The farm was complete with a chicken house, a hog barn, a dairy barn, acres and acres of corn, a small feed mill and an actual old farmhouse, that doubled as our offices. It also contained a Nike Missile Base, which I guess came in handy for repelling any Ruskie attacks on our corn silos. Seriously though, from what I've read, there were thousands of these Nike Missile sites sitting at odd locations all over the United States. After the land had been sold and houses built, I wondered if some lucky homeowner had a missile silo in his backyard, which would be awesome when you were hosting barbecues.

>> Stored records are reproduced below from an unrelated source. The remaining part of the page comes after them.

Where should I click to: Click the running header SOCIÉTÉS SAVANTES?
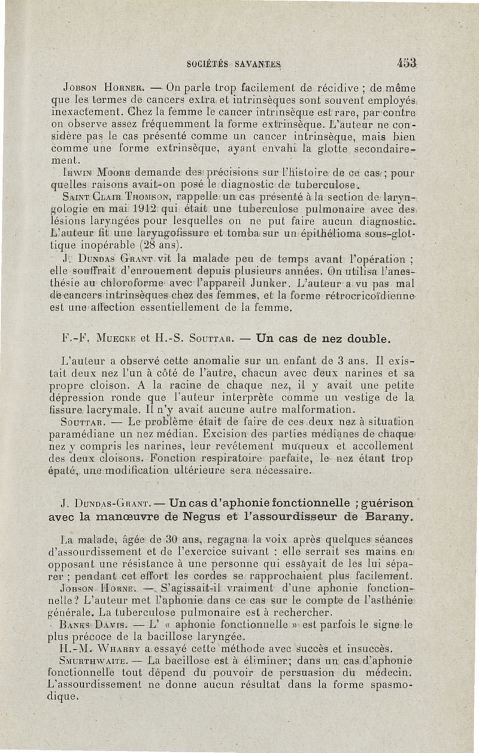tap(234, 63)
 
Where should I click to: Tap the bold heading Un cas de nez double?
tap(323, 339)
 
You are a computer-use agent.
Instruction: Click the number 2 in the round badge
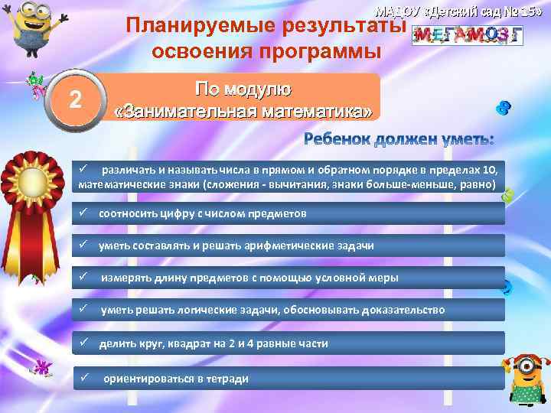74,99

My grandfather owned a farm in Red Top, Missouri, but I never really got into the animals there because I was afraid of them, so it really wasn't second nature for me to be working with animals at the research center, but it was always interesting.
Interesting because I found out things about animals that I never knew. For instance, I learned that the stench from tons of chicken shit in a closed building will cause you to vomit without fail; that male cats in confined colonies will spend their leisure hours trying to spray you with their vile piss as you pass by; that a dead dairy cow cannot be pulled onto an auto wrecker with a chain tied around its' neck without its' head coming off; and that an irritated sow pig will eat her young in front of your eyes, which will result in your not eating any form of pork for two years afterwards.
One of the most fascinating animals was our fistulated dairy cow. "Fistulated", is of course Latin for "porthole". Yes, one lucky dairy cow was selected to have an opening created in its side, which was then fitted with a porthole device so a person could stick his arm in and grab a handful of half digested hay and test it for stuff. I was told that the cow was not bothered by the hole in it's rib cage, but I did suspect that it was socially snubbed by the other cows because of its deformity.
This reminds me of a story which I have been dying to tell for years. When I was in the hospital recovering from my cancer operation, I was befriended by another gentleman who had been fitted with a colostomy bag as a result of his particular operation. I couldn't eat and was being fed some vile looking glop through a stomach tube, but he was able to eat normally. When he found out that I couldn't eat, he lorded it over me about what good food they had in the hospital. During my endless walks around the hospital corridors, he would seek me out to tell me about the great breakfast, lunch, or dinner he had eaten. Since he was a gross motherfucker, he always wore his colostomy bag on the outside of his robe, so when he would catch up to me and brag about a particularly good meal, I always said "I know, I can see it". This tickled him to no end. I hated that guy.
Anyway, back to the farm. We had nicknamed one of the hog researchers "Dr. Doom" because he always had a story about how the company was going to be sold and we were all going to be laid off. One day he turned out to be right. But he was famous in hog researcher circles because of one particular skill. He could extract sperm from a boar hog with superhuman speed. In other words, he could jack off a boar faster than anyone else in the industry. Regretfully, I never saw him in action, but I'm willing to bet it would have been a wondrous spectacle.
As I mentioned above, commercial pressures finally caused our company to sell it's land to developers for a measly one million dollars per acre. Today it is a hodgepodge of hotels, restaurants, movie theatres and homes. In fact Jan and I had lunch at a Mexican restaurant there recently and while we were talking Jan asked me "is this where the hog barn used to set?"
All of a sudden, my pork fajita didn't look so good.